Creating a Pipeline of Talent
The grant proposal, titled “PIPE-LINE” (Programs for Institutional Pathway Engagement — acceLerating INfrastructure and Education), outlines ways to develop pathways and overcome equity gaps in data science learning. CSUF will serve as the host organization, with Professor Jessica Jaynes as project lead partnering closely with faculty from UCI, Riverside City College (RCC) and Rio Hondo College (RHC).

“This grant will help us continue and expand our activities around data science education at the undergraduate level,” says Shahbaba. “And this actually goes beyond the students. It includes developing training materials and hosting workshops for instructors to build the required infrastructure.”

The SoCal Data Science program aligns perfectly with the California Learning Lab’s Grand Challenge on Building Critical Mass for Data Science. “[The Learning Lab] wanted to establish this relationship between different tiers of academic institutes in California, and we were already doing that with a UC, Cal State and community college,” says Shahbaba.

The PIPE-LINE proposal has three overarching goals:

  • create pathways in data science between the three institutional tiers by establishing new courses and programs;
  • address equity gaps in data science education by expanding access to technology resources, incorporating culturally relevant pedagogy, and applying a “content-with-context” approach; and
  • support a diverse group of faculty and students in data science, resulting in a robust community of data science learners.

The proposal doesn’t extend the number of fellows (120) expected to be funded with the NSF grant; rather, it helps ensure other students have access to the same type of data science education outside of the program. “It’s more about building the infrastructure to replicate the training that we’ve been providing to these fellows and to scale it up,” says Shahbaba.

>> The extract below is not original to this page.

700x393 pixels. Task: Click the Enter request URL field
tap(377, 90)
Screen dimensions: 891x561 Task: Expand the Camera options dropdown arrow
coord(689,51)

As part of this work, ICS will host training workshops and an annual Data Science Education Conference, helping instructors establish data science courses at community colleges and building a strong sense of community. “And at Cal State Fullerton,” adds Shahbaba, “we will look into setting up a data science major and minor.”

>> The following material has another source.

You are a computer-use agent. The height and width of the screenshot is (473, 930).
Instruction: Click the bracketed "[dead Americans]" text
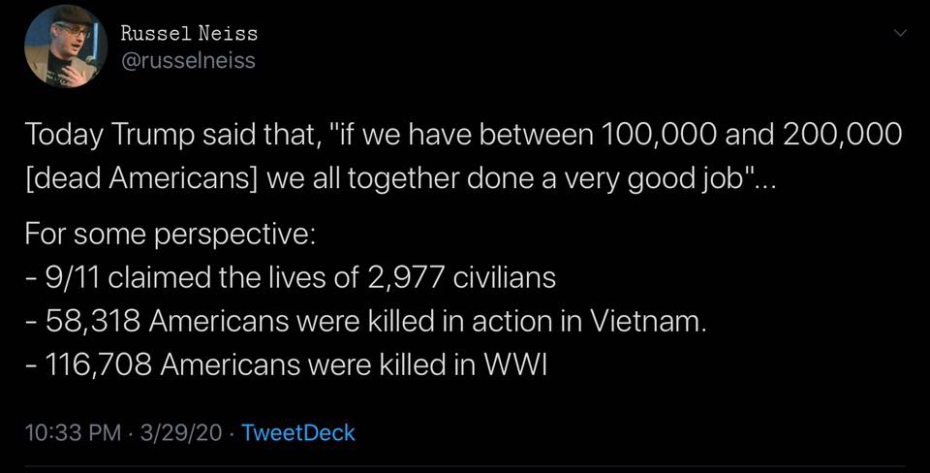tap(132, 180)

This creates a pipeline of talent for not only industry but for graduate programs as well. “We provide this program to help the students, but also it helps UCI in a way,” explains Shahbaba. Two of the fellows from Cal State Fullerton in last year’s cohort were among the 11 students accepted into UCI’s Statistics Ph.D. program this year. “So, it’s a two-way gateway. We transfer the knowledge and experience that we have developed over many years, and, in return, we’re recruiting these highly diverse, skilled and motivated students.”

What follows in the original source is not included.